Who Knows This S#!T!

A couple of nights ago, I was searching desperately for any sort of show on television worth watching. Surprisingly, I landed on Are You Smarter Than a 5th Grader and was almost immediately hooked.

I would consider myself average when it comes to intelligence. I'm certainly not a genius, but I'm in college and “learning.” I was surprised to find that in the entire hour, I only answered two questions right. One was about adverbs (yay!), and the other about Miami. Out of all the questions, most of them were certainly not ones I'd ever remembered learning in elementary school, then again I haven't been there in over ten years.

What took me for surprise (and also made me feel a little better about myself) is that no one in the room really knew any of these answers either. I didn't know that the ostrich was the fastest bird on foot, and I definitely didn't know what African country Adiss Ababa was the capital of, but neither did anyone else. Why didn't we know? Because we're all “old” in a sense that none of that information was important to us anymore.
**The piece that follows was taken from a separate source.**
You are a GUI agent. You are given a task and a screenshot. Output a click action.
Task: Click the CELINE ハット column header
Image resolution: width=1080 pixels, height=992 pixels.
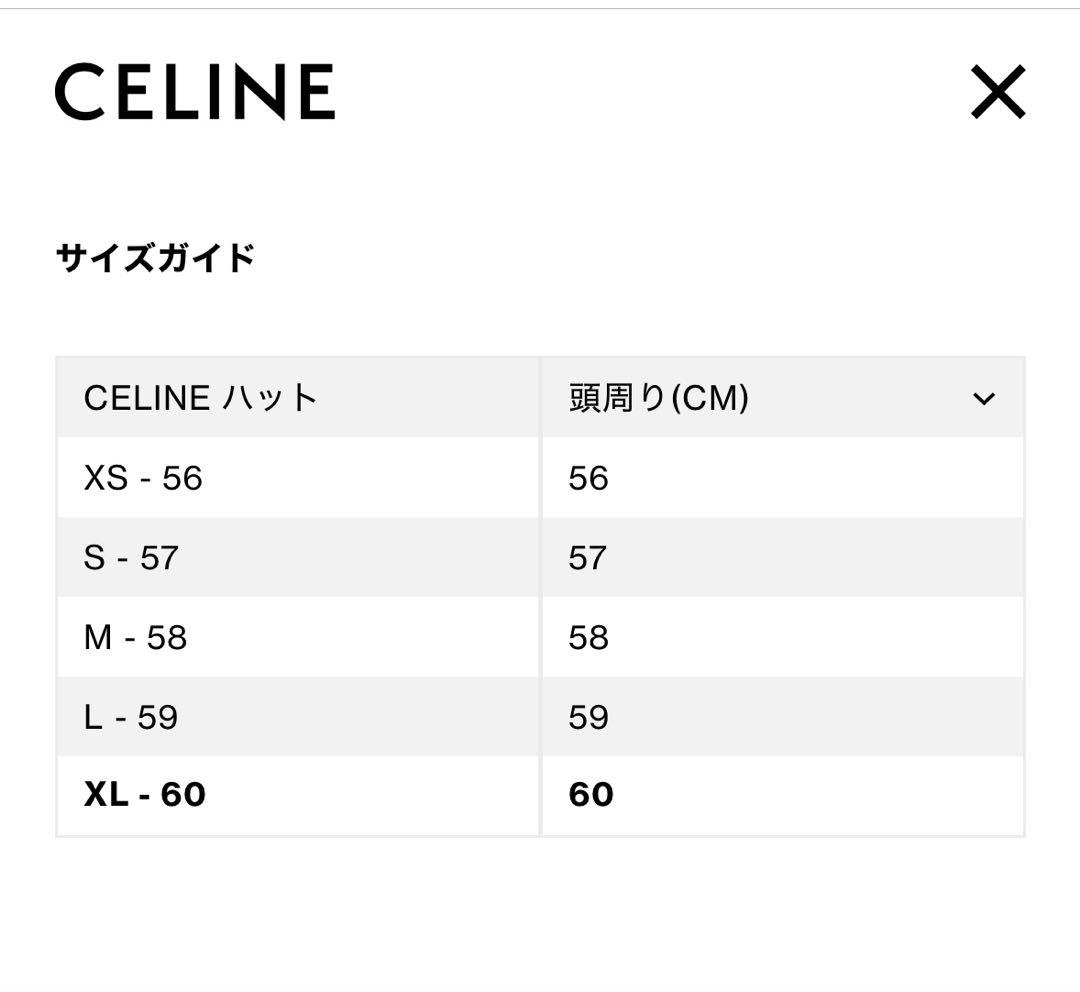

So, why do teachers teach children stuff that no one really cares to know about, or needs to know about for that matter? I remember asking myself this question as a child, and still I have no answer. No child should go without learning the core subjects, but knowing that the hippo is indigenous to Africa won't really get you anywhere in life, and unless your a baker or a brewer, knowing the pints to cups conversion is basically useless.

I happened to stumble across a blog that brought up the same question I just raised. The blogger makes a great point – what's the purpose of memorizing these tidbits when google is at almost everyones fingertips? Technology is an inevitable solution to not knowing useless knowledge. Even though you can't google the capital of Zimbabwe while taking a test, if you need to know it in real life it's virtually right there. As a college student it serves me better to know what I need, and google what I don't.

When doctors and lawyers claim to America that they are not smarter than a fifth grader, they aren't lying, but to assume that they are less educated because they traded in their trivial knowledge for a degree is making an “ass” out of “u” and “me.”